◆ INSTRUCTIONS TO FOLLOW
Each line of the entries below that holds "gear" is needed, copied in full.

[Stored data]

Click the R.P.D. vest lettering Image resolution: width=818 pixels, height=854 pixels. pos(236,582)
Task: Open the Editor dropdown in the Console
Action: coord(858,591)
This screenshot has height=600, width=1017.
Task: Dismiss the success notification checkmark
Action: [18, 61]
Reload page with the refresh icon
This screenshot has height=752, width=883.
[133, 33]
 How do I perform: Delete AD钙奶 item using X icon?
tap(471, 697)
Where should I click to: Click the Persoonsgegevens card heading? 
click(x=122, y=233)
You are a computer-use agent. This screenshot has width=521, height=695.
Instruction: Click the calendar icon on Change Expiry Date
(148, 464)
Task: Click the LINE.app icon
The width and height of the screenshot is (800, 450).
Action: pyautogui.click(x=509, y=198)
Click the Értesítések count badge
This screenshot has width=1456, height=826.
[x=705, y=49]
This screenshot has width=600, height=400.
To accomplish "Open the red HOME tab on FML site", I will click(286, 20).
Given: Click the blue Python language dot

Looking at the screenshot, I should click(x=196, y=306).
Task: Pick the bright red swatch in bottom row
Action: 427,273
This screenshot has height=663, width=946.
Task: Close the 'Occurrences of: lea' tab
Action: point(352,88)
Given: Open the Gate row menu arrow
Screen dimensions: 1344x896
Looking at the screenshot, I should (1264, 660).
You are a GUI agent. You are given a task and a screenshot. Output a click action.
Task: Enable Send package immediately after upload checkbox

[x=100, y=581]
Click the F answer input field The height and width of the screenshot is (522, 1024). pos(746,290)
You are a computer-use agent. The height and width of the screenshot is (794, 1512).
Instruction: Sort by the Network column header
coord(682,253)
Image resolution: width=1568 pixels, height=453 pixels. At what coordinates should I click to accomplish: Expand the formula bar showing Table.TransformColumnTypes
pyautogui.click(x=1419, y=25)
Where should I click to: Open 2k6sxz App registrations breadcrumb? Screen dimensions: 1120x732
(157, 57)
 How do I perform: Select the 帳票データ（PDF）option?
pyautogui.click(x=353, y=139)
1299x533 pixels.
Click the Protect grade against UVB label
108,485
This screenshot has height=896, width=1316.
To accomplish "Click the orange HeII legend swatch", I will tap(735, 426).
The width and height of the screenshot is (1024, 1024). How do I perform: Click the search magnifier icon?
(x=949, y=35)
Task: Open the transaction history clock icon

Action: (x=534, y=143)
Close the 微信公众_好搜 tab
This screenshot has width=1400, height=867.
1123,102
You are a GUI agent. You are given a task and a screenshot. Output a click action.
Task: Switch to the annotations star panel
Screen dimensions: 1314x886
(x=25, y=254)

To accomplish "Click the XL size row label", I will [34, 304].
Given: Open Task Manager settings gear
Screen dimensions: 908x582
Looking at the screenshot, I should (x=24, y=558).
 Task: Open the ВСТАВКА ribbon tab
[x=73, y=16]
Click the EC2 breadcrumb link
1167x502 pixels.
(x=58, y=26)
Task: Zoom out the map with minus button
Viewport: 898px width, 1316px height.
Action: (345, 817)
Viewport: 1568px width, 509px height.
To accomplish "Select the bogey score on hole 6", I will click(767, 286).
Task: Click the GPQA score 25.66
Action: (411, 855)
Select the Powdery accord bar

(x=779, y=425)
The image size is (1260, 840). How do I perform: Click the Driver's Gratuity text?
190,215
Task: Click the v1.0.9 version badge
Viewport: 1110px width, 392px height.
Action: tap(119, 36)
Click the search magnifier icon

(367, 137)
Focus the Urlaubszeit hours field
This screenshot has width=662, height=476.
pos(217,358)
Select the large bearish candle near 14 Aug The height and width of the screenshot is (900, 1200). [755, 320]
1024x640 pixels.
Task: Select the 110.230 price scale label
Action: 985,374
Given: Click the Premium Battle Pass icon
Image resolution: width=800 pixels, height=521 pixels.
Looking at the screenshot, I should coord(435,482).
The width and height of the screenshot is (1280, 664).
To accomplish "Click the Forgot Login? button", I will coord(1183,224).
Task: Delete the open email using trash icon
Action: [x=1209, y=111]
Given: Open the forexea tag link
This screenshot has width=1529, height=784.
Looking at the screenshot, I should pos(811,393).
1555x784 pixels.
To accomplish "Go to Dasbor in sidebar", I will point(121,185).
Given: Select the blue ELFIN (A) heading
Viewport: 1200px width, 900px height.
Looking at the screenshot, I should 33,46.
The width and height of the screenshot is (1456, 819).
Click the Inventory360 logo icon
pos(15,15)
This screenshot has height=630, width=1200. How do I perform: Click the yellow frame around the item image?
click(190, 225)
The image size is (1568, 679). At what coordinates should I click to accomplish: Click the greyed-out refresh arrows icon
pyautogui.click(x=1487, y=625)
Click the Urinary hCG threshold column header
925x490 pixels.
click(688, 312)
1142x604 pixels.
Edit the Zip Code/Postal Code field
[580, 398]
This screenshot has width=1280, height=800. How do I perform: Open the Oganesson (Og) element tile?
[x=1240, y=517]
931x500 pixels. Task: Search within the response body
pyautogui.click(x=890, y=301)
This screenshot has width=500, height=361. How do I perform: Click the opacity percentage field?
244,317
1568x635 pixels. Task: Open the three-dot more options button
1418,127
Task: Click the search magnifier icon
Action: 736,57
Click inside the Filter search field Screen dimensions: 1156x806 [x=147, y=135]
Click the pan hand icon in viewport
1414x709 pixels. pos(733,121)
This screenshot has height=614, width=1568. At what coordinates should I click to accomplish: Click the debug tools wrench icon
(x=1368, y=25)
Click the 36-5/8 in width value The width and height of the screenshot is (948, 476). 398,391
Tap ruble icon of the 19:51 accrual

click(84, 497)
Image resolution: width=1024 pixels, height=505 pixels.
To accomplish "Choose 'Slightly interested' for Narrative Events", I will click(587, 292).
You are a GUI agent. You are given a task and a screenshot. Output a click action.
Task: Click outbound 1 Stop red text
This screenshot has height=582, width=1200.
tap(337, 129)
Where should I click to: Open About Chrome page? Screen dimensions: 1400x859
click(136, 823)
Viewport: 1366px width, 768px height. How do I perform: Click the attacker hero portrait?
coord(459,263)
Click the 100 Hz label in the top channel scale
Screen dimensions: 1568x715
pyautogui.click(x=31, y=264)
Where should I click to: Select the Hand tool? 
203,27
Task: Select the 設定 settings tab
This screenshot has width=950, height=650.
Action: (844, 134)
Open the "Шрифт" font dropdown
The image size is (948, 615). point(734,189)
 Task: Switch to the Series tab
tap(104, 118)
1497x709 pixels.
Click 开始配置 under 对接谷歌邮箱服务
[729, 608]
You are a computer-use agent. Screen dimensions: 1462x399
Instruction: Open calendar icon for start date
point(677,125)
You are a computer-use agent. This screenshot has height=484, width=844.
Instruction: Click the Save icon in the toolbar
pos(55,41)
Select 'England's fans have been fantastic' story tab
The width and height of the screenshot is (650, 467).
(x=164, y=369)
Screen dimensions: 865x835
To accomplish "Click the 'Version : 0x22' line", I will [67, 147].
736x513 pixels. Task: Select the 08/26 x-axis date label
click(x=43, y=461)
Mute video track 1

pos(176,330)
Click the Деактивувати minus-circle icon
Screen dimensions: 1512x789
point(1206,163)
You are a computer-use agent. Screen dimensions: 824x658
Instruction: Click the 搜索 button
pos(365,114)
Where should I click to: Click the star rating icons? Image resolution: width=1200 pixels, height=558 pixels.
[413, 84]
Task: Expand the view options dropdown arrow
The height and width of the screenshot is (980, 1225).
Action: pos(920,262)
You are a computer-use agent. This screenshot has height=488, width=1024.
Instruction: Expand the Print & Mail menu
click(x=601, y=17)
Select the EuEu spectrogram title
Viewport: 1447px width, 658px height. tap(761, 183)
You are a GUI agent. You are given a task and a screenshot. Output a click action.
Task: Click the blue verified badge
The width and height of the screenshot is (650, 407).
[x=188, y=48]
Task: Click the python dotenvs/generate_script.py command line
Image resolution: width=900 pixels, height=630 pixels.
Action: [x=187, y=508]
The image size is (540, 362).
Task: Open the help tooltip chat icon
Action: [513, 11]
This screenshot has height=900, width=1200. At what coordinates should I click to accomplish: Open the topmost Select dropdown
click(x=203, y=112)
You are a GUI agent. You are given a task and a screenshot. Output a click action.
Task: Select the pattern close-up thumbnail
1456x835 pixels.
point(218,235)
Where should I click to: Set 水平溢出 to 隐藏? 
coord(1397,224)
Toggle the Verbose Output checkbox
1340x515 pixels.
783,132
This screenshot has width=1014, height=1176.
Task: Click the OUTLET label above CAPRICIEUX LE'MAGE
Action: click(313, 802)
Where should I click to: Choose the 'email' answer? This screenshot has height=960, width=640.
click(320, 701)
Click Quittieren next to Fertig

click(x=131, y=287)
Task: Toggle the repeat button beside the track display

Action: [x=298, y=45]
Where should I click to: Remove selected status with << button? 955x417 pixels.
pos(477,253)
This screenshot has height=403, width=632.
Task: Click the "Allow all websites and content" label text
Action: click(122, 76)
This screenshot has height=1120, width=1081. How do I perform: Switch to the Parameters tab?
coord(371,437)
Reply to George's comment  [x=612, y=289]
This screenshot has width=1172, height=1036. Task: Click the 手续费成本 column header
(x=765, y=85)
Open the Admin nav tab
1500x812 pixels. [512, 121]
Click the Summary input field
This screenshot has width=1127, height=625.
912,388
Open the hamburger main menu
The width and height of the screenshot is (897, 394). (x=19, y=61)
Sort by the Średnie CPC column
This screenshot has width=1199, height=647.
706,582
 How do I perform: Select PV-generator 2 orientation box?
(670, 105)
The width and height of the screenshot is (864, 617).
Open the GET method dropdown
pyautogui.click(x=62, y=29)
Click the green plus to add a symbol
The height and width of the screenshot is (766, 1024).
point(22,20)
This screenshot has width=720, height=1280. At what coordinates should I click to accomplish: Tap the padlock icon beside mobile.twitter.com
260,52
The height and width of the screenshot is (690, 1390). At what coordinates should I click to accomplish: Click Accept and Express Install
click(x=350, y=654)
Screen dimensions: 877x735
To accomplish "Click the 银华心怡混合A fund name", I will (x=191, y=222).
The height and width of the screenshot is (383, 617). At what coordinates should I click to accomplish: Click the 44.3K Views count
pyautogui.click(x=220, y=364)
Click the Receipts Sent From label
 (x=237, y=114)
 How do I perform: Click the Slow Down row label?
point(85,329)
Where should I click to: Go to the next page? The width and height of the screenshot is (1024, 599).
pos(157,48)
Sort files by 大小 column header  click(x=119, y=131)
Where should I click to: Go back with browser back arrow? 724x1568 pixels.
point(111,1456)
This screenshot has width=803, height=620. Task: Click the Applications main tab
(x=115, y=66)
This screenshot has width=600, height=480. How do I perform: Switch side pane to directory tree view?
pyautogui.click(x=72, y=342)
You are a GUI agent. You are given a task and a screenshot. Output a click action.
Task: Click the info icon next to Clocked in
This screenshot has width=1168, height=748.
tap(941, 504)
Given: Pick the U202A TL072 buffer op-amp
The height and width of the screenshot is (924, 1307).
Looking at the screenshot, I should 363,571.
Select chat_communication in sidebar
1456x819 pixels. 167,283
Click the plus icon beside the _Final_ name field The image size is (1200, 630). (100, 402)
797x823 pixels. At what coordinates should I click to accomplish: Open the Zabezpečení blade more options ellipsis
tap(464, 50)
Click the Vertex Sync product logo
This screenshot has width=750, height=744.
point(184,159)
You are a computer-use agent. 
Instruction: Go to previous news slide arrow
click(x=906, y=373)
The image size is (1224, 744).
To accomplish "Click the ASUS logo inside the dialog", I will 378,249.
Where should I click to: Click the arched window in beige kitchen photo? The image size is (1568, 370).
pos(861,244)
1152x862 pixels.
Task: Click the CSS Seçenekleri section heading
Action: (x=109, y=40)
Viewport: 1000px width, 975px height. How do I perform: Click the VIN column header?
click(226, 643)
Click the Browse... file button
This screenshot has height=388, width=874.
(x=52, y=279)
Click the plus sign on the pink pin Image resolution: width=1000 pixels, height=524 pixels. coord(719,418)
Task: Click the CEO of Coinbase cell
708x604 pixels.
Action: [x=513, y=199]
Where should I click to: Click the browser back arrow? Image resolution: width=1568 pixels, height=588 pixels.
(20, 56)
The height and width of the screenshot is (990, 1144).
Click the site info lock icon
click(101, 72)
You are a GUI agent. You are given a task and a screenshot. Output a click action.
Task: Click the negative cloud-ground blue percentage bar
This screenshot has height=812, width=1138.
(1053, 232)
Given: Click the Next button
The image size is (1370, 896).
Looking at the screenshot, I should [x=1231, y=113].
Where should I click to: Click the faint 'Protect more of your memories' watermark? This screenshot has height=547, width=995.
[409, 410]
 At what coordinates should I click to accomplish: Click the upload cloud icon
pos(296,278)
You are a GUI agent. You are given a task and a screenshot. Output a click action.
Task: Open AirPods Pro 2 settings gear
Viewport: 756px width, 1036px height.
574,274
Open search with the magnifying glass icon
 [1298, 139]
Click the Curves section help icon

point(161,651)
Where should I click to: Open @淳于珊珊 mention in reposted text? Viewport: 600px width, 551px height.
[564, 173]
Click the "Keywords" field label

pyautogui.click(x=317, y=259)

◆ FINISHED EXERCISE
Given: Open Task Manager settings gear
Task: Open AirPods Pro 2 settings gear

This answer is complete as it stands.